* [Exercise goal] Copy the records word for word, from their very first line through the line that contains "the small circle". Include that final line.

— start Data excerpts —

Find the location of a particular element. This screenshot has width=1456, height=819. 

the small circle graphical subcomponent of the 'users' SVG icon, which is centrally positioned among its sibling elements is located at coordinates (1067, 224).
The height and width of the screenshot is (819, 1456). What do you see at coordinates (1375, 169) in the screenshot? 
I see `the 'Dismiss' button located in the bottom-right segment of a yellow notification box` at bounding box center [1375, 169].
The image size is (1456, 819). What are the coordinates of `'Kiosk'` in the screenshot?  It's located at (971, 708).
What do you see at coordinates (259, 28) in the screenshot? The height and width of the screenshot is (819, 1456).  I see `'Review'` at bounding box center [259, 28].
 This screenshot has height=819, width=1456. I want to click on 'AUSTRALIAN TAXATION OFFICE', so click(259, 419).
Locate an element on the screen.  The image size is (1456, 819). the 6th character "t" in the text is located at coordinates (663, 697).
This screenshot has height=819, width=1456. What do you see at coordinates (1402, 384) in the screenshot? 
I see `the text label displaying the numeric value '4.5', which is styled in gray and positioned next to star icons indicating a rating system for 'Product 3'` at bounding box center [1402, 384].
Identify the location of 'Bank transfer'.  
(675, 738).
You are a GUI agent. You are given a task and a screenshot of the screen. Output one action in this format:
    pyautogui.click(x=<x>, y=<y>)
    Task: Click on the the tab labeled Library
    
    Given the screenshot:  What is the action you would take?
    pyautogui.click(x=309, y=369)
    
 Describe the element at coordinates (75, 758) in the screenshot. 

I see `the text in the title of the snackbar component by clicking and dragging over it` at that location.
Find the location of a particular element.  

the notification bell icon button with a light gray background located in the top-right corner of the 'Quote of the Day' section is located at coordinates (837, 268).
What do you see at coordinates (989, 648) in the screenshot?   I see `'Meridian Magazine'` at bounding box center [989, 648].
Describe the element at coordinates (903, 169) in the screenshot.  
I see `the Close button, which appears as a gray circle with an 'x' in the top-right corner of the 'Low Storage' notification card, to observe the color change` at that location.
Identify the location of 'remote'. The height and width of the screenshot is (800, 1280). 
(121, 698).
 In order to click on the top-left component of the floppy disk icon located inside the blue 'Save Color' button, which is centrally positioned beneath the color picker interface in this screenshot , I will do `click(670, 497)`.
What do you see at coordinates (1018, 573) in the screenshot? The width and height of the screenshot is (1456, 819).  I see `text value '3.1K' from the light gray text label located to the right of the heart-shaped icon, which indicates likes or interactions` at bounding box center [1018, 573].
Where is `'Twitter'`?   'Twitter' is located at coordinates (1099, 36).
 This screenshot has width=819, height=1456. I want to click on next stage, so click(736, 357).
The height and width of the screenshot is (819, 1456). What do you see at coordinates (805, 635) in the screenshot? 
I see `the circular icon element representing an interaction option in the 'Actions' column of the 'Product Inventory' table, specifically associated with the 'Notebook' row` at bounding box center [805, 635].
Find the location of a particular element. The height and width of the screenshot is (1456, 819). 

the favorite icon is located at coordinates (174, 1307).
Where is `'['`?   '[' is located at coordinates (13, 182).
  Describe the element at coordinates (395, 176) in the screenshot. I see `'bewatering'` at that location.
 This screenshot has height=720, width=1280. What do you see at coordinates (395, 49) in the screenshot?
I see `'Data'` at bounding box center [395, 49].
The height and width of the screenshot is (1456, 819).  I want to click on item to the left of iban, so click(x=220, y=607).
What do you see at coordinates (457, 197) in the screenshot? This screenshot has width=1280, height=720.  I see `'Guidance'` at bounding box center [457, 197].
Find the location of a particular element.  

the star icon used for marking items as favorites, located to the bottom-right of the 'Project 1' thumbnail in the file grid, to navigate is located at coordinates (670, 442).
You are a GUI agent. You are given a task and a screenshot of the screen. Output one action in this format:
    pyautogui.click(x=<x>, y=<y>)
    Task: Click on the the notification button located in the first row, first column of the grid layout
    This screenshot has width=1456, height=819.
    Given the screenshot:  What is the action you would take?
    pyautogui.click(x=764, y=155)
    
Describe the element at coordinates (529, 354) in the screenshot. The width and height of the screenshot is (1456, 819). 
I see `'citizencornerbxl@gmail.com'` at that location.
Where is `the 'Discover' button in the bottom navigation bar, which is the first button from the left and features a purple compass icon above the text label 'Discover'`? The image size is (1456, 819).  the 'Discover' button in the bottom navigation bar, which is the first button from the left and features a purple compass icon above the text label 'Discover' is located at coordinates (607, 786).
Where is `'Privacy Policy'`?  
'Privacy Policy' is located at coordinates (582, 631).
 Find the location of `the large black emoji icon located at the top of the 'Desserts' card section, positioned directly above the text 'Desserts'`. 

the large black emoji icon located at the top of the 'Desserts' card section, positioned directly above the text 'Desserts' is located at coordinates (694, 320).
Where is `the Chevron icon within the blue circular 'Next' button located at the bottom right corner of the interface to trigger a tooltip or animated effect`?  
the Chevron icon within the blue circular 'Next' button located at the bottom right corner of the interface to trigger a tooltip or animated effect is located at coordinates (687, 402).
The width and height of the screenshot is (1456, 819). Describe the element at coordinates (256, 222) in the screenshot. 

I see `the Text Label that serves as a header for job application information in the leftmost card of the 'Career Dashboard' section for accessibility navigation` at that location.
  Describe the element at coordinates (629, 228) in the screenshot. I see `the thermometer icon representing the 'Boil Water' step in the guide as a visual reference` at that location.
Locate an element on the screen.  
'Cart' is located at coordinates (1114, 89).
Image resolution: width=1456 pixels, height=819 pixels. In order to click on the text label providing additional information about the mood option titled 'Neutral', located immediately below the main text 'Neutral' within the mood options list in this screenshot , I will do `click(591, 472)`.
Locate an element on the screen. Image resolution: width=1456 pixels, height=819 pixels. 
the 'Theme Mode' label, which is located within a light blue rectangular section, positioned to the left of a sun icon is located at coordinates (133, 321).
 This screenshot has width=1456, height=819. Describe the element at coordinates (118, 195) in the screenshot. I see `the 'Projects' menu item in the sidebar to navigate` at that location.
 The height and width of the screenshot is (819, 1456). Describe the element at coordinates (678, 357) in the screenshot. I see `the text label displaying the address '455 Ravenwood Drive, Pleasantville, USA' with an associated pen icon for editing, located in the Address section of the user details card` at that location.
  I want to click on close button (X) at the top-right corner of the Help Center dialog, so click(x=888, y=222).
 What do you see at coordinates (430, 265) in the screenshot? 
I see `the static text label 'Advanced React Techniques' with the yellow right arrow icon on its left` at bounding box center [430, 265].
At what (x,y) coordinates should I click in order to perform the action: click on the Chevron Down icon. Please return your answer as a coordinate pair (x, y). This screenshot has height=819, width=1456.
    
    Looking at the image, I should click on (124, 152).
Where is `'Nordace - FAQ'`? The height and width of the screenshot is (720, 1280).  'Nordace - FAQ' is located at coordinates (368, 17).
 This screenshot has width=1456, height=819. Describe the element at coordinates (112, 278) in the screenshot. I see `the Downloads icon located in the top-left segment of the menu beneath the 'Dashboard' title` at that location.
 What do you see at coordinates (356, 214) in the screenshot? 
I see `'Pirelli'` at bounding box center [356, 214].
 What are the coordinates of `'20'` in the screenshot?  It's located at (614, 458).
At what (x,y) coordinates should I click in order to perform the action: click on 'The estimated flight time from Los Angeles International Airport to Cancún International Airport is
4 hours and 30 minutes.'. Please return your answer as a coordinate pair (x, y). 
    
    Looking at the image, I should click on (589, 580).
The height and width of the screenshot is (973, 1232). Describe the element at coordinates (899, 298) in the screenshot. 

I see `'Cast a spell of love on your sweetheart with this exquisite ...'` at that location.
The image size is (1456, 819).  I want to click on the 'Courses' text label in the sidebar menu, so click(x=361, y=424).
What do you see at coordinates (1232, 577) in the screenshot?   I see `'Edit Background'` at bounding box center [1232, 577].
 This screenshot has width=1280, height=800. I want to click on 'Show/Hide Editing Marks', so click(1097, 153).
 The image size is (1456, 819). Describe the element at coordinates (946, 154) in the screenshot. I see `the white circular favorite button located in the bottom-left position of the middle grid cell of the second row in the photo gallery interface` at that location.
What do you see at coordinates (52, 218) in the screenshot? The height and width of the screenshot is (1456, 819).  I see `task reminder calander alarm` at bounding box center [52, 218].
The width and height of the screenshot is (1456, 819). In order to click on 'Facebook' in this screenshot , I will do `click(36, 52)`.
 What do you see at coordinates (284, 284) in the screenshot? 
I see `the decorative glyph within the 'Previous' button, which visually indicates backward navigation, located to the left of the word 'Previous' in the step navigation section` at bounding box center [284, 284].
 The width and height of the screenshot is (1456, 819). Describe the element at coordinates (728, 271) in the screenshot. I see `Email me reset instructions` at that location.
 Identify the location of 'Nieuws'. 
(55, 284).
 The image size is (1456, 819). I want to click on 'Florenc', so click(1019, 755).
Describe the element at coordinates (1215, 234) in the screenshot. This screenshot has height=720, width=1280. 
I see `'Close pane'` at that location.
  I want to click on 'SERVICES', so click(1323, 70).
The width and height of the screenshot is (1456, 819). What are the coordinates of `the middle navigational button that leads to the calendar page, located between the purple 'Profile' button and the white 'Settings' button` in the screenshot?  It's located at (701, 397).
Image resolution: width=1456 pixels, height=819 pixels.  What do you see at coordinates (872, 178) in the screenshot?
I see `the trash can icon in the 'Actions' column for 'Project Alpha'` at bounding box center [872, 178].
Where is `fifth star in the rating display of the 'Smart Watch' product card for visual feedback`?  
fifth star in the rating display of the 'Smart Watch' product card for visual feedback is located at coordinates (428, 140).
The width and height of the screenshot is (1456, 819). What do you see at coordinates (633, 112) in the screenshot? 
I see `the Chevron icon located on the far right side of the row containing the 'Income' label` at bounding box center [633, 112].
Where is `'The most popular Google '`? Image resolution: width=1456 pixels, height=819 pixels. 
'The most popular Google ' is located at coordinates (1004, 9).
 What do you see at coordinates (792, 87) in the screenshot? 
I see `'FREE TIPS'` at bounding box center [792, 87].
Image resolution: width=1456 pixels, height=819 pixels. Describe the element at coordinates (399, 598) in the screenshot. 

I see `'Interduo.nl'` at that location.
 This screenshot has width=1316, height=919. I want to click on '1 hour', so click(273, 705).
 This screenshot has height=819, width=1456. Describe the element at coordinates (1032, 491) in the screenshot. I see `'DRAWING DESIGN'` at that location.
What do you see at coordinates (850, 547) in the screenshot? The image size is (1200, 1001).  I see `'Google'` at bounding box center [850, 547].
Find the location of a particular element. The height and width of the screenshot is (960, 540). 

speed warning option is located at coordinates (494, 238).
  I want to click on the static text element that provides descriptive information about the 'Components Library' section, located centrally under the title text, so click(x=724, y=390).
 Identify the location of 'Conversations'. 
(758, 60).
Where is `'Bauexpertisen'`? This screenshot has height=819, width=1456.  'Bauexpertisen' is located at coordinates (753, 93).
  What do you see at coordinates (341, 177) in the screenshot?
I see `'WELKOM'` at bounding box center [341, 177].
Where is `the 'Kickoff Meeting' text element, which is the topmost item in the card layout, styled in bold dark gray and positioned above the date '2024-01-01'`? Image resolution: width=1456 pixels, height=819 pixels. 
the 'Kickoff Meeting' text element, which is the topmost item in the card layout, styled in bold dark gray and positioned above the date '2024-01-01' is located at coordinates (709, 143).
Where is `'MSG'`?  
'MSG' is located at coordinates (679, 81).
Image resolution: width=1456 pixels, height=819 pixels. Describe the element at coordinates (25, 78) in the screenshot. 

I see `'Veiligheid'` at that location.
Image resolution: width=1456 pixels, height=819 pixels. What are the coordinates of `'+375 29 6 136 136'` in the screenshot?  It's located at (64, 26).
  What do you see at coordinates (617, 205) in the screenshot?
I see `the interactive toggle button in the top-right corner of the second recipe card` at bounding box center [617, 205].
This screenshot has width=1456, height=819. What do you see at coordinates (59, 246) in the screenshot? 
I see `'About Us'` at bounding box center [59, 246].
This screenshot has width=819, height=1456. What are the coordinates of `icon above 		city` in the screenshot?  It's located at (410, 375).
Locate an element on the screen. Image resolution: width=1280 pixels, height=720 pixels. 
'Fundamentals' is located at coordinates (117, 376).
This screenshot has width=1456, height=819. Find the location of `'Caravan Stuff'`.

— end Data excerpts —

* [Output of the exercise]
Find the location of a particular element. This screenshot has width=1456, height=819. 

the small circle graphical subcomponent of the 'users' SVG icon, which is centrally positioned among its sibling elements is located at coordinates (1067, 224).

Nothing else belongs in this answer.